The first scientific publications on production scheduling appeared more than half a century ago. However, many authors have recognised a gap between the literature and the industrial problems. Most of the research concentrates on optimisation problems that are actually a very simplified version of reality. This allows for the use of sophisticated approaches and guarantees in many cases that optimal solutions are obtained. Yet, the exclusion of real-world restrictions harms the applicability of those methods. What the industry needs are systems for optimised production scheduling that adjust exactly to the conditions in the production plant and that generates good solutions in very little time. This is exactly the objective in this thesis, that is, to treat more realistic scheduling problems and to help closing the gap between the literature and practice.

The considered scheduling problem is called the hybrid flowshop problem, which consists in a set of jobs that flow through a number of production stages. At each of the stages, one of the machines that belong to the stage is visited. A series of restriction is considered that include the possibility to skip stages, non-eligible machines, precedence constraints, positive and negative time lags and sequence dependent setup times. In the literature, such a large number of restrictions has not been considered simultaneously before. Briefly, in this thesis a very realistic production scheduling problem is studied.

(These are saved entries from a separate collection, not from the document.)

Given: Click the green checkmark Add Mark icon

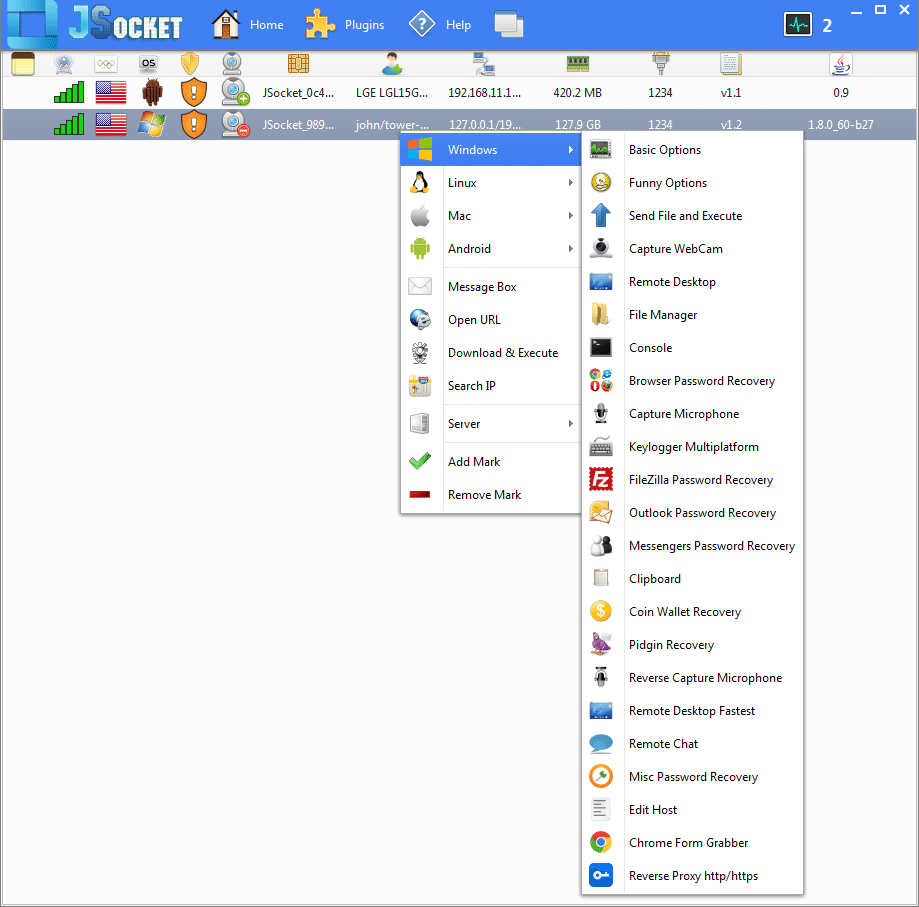Looking at the screenshot, I should [x=420, y=462].
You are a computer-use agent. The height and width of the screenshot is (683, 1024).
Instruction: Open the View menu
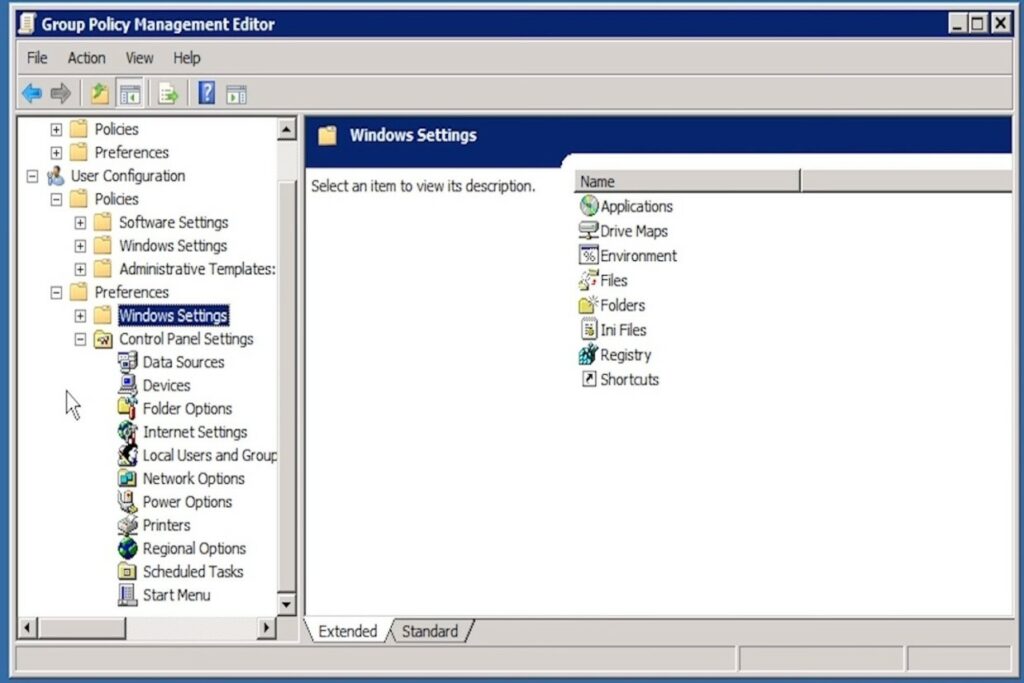[139, 58]
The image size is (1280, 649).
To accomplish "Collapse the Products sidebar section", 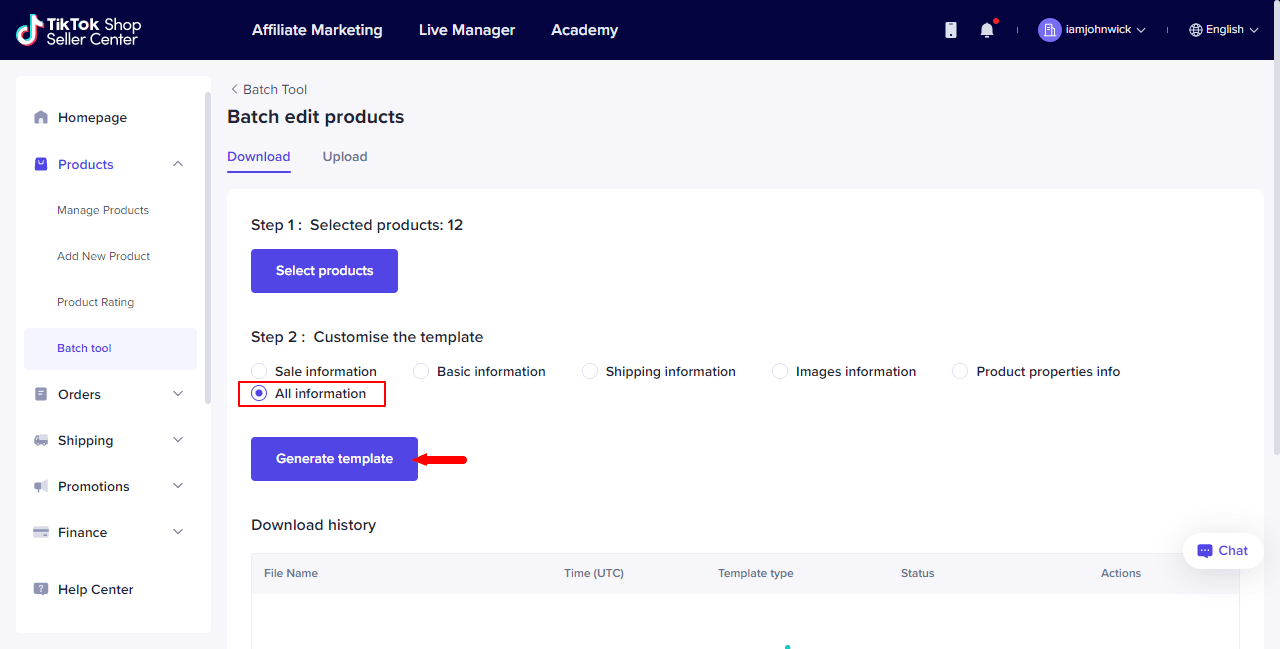I will [178, 164].
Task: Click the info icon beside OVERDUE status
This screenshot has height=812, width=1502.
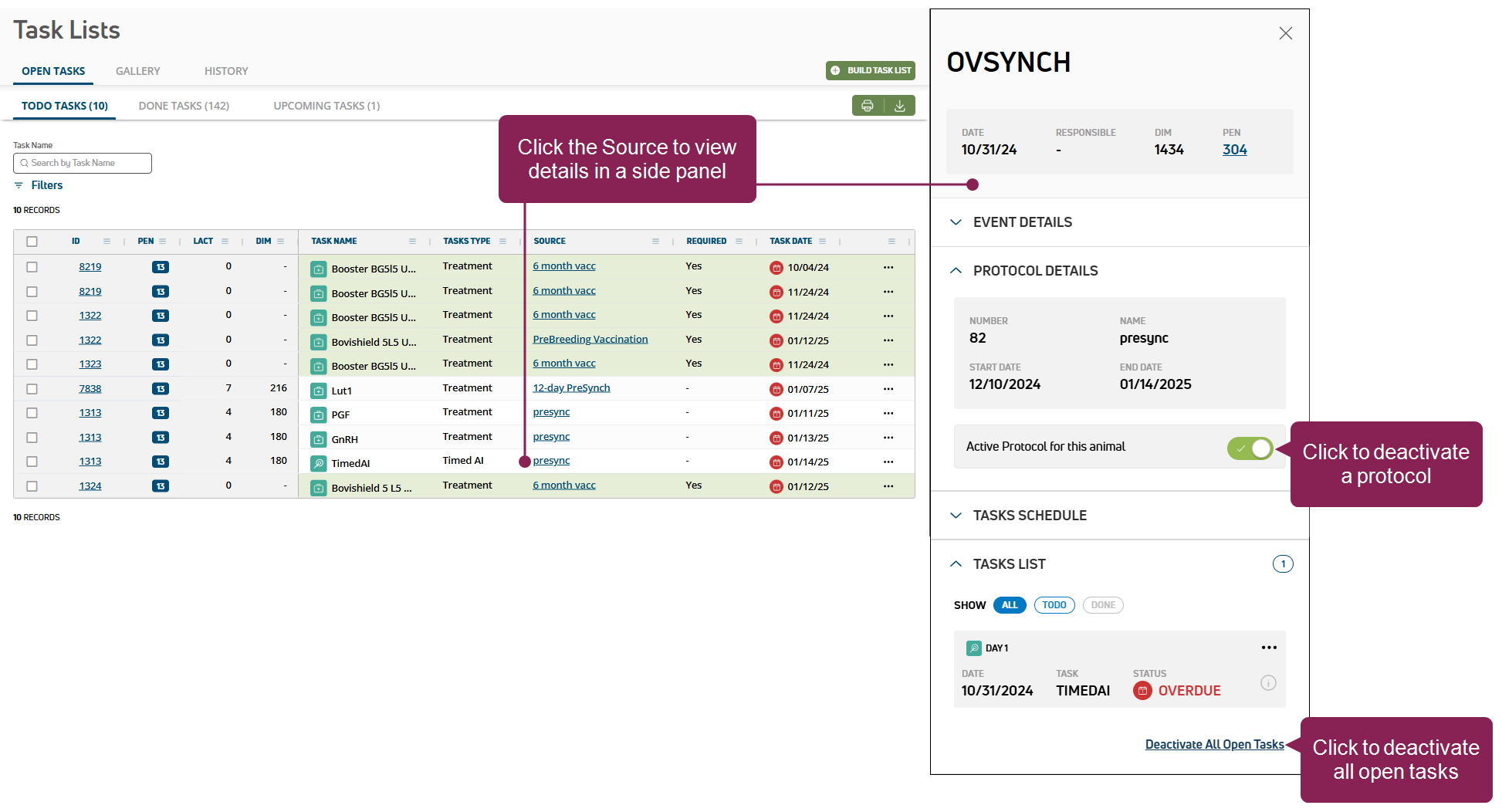Action: click(x=1268, y=683)
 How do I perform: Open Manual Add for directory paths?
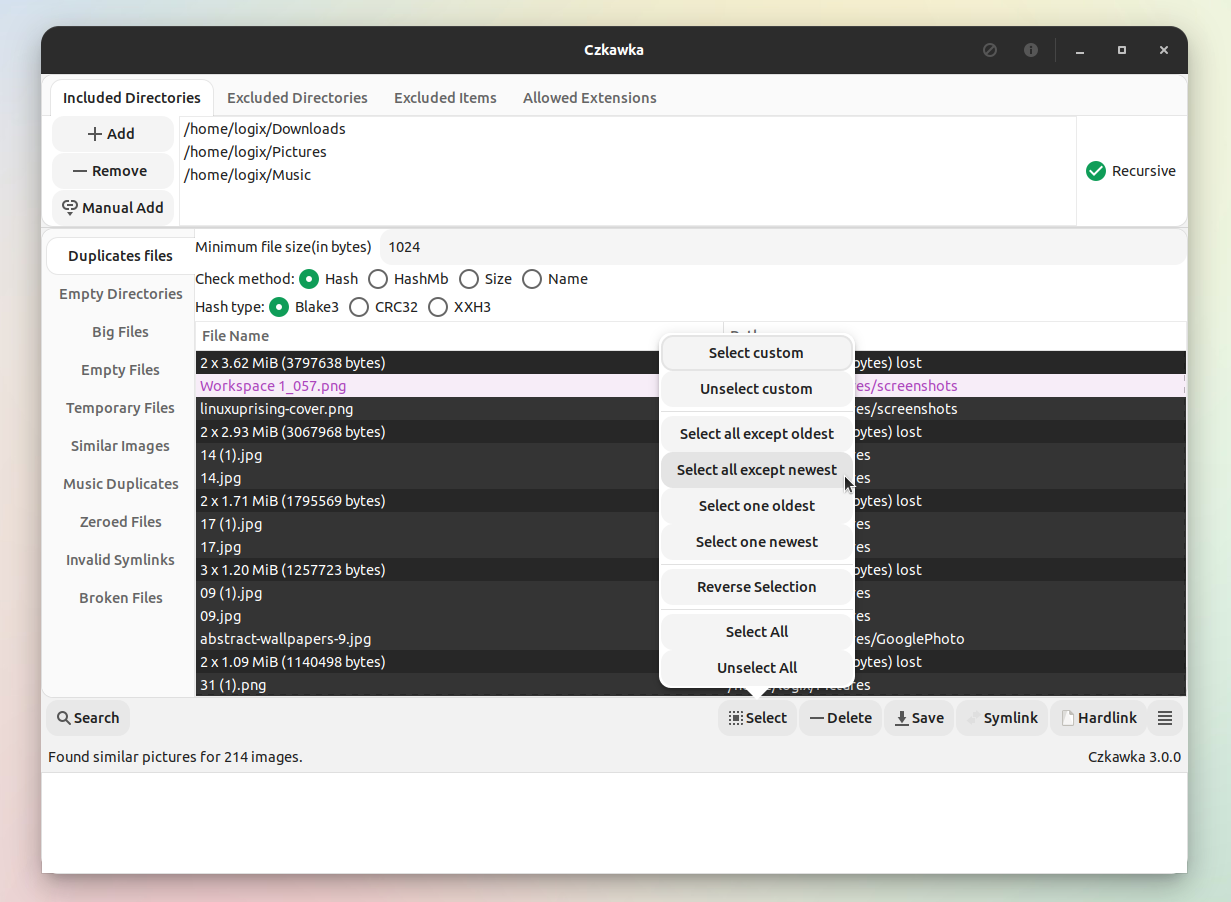(x=112, y=207)
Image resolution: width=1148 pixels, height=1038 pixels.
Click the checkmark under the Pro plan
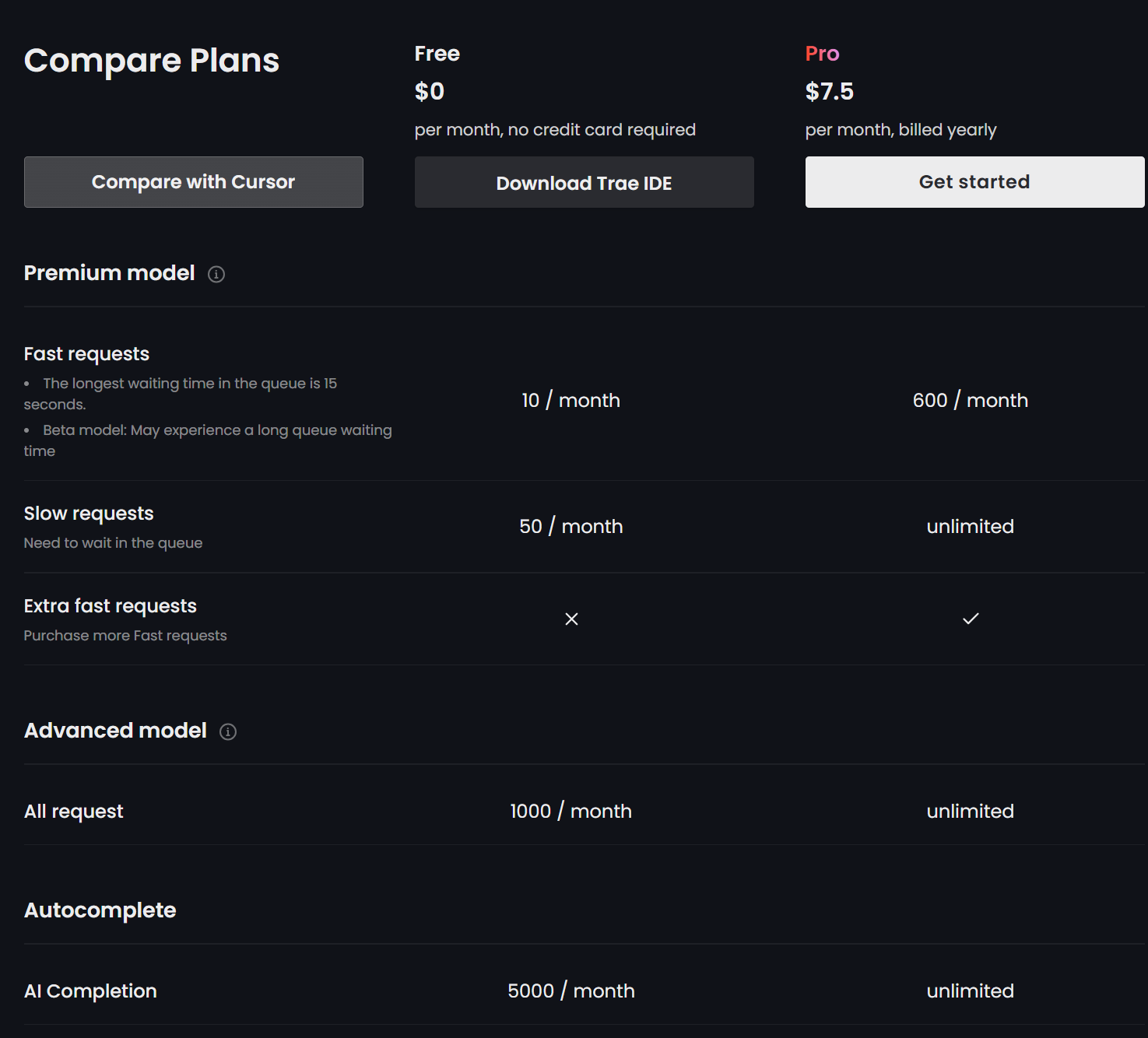click(971, 619)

Various optimisation methods are presented for the described scheduling problem. A mixed integer programming model is proposed, in order to obtain optimal solutions for limited cases and in order to analyse the complexity of each of the problem restrictions. In continuation, seven constructive heuristics are presented with the purpose of obtaining fast solutions to the problem in more general cases. Advanced metaheuristic methods are studied in detail, starting with five genetic algorithms that allow studying the effect of the solution representation. Three local search based algorithms are proposed, which is very novel if the elevated complexity of the problem is taken into account. In addition, novel methods are presented that shift the solution representation during the search process in order to acquire near-optimal solutions. The obtained results endorse the use of these new shifting techniques.

In the literature, hardly any publications appear that treat multi-objective optimisation for the hybrid flowshop problem. In this Ph.D. thesis, two metaheuristics that produce Pareto fronts for this problem are presented. It is shown that it is not obvious to measure the results, and a methodology in order to do so is proposed, using state-of-the-art techniques. Finally, practical applications are commented in the scope of technology transfer towards companies.